Literary Works and their Film Adaptations 3301-LB11B2005
This course picks up on an interest in the process of adaptation from text to screen which has increased in the past three decades or so, but much earlier emerged with the popularity of films based on works of fiction, particularly in the period of the rapid growth of Hollywood film industry.
The subject of film adaptation has attracted much critical attention. Some modernist critics argued against adaptation of fiction on the grounds that it threatened to devour its literary source, while more recently, the reader-oriented theorists contend that film adaptations constraint the viewer's imagination because they fill in too many gaps at narrative level. However, many contemporary film theorists dismiss this kind of hostile criticism because during the 1960s and 1970s film adaptations underwent enormous structural, stylistic, and technological changes. The distance between the adaptations made prior to 1960 and those made in recent decades is easily noticeable from any point of view.
The evolution of film adaptations and the evolution of the language of the cinema helped to reshape and change their status. Recording these changes, the French critic Andre Bazin claims that the contemporary filmmaker is, at least, the equal of the novelist. Bazin is one of those critics who emphasize that in its transition from page to screen, the novel calls for a high degree of creativity. He also criticizes those filmmakers who adapt first-rate novels treating them merely as the source material from which the characters and the plot can be extracted.

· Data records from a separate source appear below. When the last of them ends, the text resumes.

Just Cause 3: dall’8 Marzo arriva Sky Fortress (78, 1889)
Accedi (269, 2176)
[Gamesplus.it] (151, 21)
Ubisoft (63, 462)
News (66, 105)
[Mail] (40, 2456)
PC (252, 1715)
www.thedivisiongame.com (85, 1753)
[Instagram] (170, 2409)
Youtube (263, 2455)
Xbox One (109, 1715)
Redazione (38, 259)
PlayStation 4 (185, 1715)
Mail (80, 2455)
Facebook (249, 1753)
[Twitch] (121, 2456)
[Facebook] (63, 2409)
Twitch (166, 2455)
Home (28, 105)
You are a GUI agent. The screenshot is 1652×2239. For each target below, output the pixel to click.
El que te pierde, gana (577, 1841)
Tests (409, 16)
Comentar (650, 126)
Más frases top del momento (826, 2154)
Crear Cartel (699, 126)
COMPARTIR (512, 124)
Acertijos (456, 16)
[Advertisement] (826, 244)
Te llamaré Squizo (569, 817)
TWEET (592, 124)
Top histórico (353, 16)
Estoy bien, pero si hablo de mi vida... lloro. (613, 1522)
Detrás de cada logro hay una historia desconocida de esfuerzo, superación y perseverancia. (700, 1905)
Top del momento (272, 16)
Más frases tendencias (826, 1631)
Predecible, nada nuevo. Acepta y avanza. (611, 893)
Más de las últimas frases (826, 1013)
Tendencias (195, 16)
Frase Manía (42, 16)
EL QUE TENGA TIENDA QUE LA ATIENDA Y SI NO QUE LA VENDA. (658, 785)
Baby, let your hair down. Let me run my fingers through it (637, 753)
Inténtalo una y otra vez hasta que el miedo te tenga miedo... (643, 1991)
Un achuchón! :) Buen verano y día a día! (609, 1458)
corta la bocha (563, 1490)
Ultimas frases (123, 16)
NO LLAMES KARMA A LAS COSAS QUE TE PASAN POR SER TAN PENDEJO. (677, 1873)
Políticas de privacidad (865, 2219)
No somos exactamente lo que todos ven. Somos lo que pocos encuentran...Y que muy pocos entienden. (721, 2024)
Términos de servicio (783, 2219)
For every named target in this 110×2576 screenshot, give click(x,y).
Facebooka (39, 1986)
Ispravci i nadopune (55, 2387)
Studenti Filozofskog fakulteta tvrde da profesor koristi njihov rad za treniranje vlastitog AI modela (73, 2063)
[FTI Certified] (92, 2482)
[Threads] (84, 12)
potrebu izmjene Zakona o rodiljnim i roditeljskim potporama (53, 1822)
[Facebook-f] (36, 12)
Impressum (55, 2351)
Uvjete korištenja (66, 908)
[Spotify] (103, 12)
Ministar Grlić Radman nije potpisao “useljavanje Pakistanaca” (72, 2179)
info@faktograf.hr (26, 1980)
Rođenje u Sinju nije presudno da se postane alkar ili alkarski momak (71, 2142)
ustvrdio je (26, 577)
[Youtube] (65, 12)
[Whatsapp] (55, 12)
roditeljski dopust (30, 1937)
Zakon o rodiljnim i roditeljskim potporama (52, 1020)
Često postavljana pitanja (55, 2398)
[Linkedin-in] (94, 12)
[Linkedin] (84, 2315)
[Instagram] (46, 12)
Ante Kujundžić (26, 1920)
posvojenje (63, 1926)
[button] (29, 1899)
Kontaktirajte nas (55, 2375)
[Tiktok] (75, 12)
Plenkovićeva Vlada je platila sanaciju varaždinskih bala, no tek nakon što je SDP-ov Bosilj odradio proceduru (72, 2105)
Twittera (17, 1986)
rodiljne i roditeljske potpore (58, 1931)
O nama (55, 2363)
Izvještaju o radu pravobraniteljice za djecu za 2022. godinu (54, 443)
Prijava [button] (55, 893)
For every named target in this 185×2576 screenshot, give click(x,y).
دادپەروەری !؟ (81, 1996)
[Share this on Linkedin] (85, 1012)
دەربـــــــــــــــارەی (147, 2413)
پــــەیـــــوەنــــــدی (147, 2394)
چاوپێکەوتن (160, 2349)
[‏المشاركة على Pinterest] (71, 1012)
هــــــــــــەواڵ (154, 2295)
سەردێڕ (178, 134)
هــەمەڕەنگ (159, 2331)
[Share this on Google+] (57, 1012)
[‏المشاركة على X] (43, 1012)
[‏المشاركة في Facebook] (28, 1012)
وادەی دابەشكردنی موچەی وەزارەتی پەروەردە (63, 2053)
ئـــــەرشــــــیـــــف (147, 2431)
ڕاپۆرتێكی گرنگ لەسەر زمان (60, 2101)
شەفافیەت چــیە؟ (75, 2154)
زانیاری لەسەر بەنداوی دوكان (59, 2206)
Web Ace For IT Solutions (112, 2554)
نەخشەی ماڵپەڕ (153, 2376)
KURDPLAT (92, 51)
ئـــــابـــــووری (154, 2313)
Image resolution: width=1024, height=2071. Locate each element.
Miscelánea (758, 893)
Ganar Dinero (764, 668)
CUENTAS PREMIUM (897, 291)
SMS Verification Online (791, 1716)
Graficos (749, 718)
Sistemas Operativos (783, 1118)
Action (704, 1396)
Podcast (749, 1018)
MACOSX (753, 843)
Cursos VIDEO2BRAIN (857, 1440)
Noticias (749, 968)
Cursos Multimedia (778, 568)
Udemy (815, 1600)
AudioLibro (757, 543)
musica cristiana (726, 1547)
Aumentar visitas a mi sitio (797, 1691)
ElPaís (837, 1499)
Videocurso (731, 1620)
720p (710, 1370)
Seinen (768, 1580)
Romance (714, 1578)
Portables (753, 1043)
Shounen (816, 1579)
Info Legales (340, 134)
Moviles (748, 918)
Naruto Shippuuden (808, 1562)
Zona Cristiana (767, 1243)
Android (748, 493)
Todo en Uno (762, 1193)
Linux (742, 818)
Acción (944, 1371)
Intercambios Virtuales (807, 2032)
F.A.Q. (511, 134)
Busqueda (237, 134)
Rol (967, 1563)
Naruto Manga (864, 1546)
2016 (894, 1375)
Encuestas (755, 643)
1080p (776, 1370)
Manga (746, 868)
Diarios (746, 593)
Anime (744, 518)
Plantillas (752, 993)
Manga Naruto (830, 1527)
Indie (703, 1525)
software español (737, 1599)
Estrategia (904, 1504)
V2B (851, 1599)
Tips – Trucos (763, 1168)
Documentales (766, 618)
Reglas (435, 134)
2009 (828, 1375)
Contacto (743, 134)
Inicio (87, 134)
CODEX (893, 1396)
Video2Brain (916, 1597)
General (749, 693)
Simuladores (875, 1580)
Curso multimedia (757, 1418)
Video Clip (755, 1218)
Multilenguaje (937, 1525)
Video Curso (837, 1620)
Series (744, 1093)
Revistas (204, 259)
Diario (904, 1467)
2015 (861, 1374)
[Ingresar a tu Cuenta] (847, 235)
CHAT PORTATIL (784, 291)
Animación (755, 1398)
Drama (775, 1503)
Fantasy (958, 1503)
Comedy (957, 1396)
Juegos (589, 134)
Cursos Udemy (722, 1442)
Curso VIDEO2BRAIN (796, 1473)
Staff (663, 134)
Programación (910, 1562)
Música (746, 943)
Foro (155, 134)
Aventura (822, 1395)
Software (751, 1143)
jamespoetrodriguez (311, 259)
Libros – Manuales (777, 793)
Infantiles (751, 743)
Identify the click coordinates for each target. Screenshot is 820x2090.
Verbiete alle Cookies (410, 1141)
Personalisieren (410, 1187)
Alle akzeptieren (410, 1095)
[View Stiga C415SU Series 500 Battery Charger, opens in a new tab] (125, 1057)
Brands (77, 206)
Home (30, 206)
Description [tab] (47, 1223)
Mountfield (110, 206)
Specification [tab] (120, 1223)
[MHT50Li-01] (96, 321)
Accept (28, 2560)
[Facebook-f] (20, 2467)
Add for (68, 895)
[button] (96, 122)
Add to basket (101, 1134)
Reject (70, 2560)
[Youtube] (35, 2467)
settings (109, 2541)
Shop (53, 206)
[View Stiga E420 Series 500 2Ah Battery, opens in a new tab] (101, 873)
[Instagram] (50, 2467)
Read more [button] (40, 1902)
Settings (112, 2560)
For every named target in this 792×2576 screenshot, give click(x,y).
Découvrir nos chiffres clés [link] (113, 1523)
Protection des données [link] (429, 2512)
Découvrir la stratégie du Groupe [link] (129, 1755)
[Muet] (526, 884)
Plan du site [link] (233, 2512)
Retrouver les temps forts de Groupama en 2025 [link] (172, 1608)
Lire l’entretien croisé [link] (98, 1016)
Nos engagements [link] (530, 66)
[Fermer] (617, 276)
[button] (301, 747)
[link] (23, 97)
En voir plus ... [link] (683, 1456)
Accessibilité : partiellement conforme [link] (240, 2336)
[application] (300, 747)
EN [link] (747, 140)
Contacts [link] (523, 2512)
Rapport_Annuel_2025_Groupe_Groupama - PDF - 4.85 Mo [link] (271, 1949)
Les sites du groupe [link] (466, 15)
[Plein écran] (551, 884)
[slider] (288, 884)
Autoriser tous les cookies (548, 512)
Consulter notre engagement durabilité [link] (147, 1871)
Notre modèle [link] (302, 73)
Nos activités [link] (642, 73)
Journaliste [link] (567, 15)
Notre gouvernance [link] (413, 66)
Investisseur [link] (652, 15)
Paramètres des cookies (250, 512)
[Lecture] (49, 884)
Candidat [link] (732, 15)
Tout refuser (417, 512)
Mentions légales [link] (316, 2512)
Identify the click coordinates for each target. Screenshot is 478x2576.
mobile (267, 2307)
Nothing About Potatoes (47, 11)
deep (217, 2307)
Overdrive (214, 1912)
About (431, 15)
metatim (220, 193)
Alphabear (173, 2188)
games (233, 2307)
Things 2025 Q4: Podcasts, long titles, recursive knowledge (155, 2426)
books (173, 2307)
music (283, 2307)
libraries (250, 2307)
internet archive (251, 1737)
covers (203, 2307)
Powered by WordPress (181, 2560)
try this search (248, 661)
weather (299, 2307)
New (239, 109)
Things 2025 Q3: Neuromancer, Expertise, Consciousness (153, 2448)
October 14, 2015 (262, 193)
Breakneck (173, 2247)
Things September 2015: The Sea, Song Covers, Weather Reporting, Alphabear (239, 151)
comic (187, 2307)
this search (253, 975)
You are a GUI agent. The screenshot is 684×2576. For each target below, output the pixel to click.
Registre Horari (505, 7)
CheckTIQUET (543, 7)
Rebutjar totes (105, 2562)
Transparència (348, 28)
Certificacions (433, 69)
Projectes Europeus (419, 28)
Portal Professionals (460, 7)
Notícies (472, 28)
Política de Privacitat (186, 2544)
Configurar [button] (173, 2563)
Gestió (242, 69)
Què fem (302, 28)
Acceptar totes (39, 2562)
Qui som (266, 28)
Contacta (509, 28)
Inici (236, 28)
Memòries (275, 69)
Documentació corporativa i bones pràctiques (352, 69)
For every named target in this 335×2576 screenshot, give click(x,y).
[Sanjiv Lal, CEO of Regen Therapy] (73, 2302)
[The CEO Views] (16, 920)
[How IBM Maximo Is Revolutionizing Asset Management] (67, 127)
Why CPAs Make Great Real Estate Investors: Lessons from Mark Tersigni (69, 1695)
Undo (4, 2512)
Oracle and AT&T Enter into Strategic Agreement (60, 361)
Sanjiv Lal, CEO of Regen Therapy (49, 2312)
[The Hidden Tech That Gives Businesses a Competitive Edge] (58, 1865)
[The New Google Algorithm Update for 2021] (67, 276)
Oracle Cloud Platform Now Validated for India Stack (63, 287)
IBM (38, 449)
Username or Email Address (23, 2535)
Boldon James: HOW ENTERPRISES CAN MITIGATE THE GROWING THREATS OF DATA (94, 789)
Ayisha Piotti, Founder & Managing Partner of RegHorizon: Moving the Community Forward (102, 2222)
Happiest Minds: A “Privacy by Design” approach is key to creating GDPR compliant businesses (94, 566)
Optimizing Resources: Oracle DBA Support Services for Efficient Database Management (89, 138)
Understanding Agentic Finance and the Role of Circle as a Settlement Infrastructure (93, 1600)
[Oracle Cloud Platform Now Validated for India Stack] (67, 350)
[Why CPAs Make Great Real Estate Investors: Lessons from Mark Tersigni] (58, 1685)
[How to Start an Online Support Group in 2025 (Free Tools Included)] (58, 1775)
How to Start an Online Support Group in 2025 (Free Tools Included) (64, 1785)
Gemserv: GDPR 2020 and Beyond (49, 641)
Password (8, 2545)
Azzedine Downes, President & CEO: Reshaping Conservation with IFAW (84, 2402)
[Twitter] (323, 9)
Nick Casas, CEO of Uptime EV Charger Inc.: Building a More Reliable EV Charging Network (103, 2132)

For many years the discourse on adaptation has centred on the issue of fidelity of the film version to its literary original. Modern film theorists point out that there are many kinds of relations which may exist between film and literature. They also question the primacy of fidelity as a critical criterion. It is the aim of this course to introduce the students to more productive ways of studying the process of transposition from novel to film. Contemporary theorists emphasize the usefulness of the notion of intertextuality in any discussion of the nature of adaptation. The most important issue is not whether the screen adaptation is faithul to the source work, but rather how one narrative is used at the service of another and to what extent a specific approach to that literary source serves to create a new work of art. To diminish the importance of fidelity, some critics have proposed to categorize adaptations. Thus Geoffrey Wagner divides film adaptation into three "modes', which he calls (1) transposition, (2), commentary, and (3) analogy. Another important work in the field of film adaptation is Brian McFarlane's book Novel to Film (1996) in which the author makes a critical distinction between what may be transferred from one medium to another (Transfer) and what necessarily requires Adaptation Proper, that is, those elements of the original text which involve intricate processes of adaptation because their effects are closely tied to the semiotic system in which they are manifested.
This course will encourage the students to test new methodologies for studying the process of transposition from novel to film.
Type of course
Mode
Learning outcomes
A student will acquire basic information about:Literary Works and their Film Adaptations and will develop his/her analytical skills.
Assessment criteria
Term paper
Bibliography
Boyum, Jay Gould. 1985. Double Exposure: Fiction into Film. New American Library.
Cartmell, Deborah - Imelda Whelehan. 2010. Screen Adaptation. Palgrave Macmillan.
Corrigan, Timothy (ed.). 2012. Film and Literature. An Introduction and Reader. Routledge.
Giddings,Robert - Erica Sheen (eds.). 2000. The Classic Novel. From Page to Screen. Manchester University Press.
McFarlane Brian. 1996. Novel to Film: An Introduction to the Theory of Adaptation. Clarendon Press
Stam Robert. 2004. Literature through Film. Blackwell Publishing.
Weseliński Andrzej. 1999. The Modern Novel and Film. Wydawnictwa Uniwersytetu Warszawskiego.